Comment on Calling Indigenous lore science marks Ed Husic’s ignorance
youngalfred@lemm.ee 5 weeks agoWhat I appreciate is the overwhelmingly evidence he puts forward that indigenous peoples did not practise science.
Oh wait he just goes on about the history of ‘western achievement’, and makes no point of comparison to prove some science was not happening in indigenous cultures.
Also, why is an economist given a platform on this?
Cypher@aussie.zone 5 weeks ago
Then show us a single hypothesis formed by Indigenous peoples pre-colonisation.
youngalfred@lemm.ee 5 weeks ago
The onus of proving a point in an article of their construction should be on the author.
Anyway, here’s an article: australian.museum/learn/…/indigenous-science/.
Another: …gov.au/…/science-principles-in-traditional-abori…
A website of resources (Australian council of deans of science): www.acds.edu.au/…/indigenous-science/
Food detoxification by indigenous people: www.scienceflip.com.au/subjects/…/learn10/
…com.au/…/aboriginal-detoxification-methods?srslt…
If you’re after an artifact with a written hypothesis from an exclusively spoken language society, I can’t help you there.

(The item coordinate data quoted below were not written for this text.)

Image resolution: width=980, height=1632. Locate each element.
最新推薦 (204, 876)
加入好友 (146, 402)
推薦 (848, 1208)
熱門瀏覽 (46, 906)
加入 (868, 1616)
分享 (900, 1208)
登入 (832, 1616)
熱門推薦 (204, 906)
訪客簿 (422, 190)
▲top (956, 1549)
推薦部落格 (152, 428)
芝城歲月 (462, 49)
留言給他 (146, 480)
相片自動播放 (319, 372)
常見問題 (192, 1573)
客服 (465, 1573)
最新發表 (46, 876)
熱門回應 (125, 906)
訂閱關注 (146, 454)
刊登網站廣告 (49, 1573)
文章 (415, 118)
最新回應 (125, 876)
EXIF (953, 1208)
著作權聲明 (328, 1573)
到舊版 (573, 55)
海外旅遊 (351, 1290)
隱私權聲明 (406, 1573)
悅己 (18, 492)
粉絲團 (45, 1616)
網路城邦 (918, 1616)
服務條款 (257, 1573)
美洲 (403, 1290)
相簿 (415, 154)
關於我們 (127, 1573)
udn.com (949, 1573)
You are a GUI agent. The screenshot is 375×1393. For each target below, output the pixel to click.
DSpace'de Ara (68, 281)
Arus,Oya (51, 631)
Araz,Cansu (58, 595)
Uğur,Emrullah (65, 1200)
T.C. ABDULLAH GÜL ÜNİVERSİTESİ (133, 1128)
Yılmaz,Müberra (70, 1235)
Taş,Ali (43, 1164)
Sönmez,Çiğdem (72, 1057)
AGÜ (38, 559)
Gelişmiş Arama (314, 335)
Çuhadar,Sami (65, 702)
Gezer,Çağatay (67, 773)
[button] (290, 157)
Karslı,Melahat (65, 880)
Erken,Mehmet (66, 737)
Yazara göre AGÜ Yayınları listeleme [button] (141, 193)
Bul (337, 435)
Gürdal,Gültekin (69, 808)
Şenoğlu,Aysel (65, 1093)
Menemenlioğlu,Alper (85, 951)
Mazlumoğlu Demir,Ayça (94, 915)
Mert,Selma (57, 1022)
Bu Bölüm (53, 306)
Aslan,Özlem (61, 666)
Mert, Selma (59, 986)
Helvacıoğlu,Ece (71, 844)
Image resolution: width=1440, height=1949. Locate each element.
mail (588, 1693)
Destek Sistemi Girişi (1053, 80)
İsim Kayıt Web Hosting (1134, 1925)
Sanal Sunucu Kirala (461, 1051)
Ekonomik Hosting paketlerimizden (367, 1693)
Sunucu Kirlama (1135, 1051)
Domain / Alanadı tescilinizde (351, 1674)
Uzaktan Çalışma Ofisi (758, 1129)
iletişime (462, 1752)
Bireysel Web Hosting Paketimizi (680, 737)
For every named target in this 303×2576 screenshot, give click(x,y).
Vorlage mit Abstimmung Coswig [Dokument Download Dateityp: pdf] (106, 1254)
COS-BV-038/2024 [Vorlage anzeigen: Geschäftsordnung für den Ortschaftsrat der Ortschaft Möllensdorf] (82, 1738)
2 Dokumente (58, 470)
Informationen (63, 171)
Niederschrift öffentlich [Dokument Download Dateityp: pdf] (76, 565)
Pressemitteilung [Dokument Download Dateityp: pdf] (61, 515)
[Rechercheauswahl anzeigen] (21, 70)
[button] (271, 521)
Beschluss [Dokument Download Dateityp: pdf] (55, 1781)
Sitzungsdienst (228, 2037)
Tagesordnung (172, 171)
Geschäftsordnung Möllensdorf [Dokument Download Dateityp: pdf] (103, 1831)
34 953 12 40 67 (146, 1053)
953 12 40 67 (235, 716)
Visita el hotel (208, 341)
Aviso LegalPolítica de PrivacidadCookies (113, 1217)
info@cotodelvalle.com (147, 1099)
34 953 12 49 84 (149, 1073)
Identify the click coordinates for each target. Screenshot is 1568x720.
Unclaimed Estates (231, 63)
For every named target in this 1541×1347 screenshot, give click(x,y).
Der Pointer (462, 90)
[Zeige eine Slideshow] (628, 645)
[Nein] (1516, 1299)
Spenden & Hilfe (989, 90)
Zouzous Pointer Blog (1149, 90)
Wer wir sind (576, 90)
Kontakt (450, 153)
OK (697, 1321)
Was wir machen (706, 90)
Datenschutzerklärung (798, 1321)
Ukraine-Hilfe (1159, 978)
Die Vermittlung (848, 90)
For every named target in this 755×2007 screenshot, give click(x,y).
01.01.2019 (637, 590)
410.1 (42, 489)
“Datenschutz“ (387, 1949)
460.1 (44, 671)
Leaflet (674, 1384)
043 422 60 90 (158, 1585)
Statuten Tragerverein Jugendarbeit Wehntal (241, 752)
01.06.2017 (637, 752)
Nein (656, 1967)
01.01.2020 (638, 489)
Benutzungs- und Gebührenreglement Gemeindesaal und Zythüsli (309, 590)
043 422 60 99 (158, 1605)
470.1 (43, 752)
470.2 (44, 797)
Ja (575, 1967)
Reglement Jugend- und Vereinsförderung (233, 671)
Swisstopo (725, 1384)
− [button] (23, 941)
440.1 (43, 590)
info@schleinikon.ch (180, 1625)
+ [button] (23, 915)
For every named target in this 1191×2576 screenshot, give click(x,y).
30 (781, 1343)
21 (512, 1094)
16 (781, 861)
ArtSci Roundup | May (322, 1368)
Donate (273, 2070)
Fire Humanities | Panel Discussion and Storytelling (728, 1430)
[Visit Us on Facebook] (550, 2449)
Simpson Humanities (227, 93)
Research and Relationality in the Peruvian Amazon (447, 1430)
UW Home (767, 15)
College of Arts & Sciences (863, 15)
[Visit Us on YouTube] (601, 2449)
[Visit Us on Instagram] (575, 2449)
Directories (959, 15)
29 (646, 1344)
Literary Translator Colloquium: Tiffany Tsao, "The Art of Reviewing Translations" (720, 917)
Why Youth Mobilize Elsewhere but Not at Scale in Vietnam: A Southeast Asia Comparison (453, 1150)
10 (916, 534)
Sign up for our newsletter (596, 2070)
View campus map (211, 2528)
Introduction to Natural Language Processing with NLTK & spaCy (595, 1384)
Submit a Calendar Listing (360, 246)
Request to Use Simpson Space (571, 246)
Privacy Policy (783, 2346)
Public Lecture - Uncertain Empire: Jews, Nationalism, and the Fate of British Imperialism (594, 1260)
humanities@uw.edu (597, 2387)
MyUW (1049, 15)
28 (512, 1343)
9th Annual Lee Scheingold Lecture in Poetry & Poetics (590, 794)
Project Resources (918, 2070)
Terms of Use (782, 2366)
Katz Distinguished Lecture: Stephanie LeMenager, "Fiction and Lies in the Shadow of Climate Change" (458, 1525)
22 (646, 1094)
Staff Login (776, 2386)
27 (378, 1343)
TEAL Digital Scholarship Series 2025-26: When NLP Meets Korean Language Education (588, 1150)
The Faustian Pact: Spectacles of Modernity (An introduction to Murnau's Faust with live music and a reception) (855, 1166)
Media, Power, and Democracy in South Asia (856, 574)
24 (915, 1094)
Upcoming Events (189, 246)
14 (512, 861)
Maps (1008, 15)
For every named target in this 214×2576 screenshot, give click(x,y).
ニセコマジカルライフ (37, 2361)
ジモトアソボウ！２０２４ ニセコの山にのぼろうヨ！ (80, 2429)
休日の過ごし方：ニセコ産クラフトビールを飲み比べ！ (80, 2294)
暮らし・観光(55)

Cypher@aussie.zone 5 weeks ago
The article, while not great, is clearly the refutation of claims made by Ed Husic. The onus of proof would then be on Ed.
From your first link
This completely dismisses that science is a formalised practice of the scientific method and is akin to claiming that any knowledge is science which I reject.
I have yet to read the other sources provided, which I will get to when I have the time.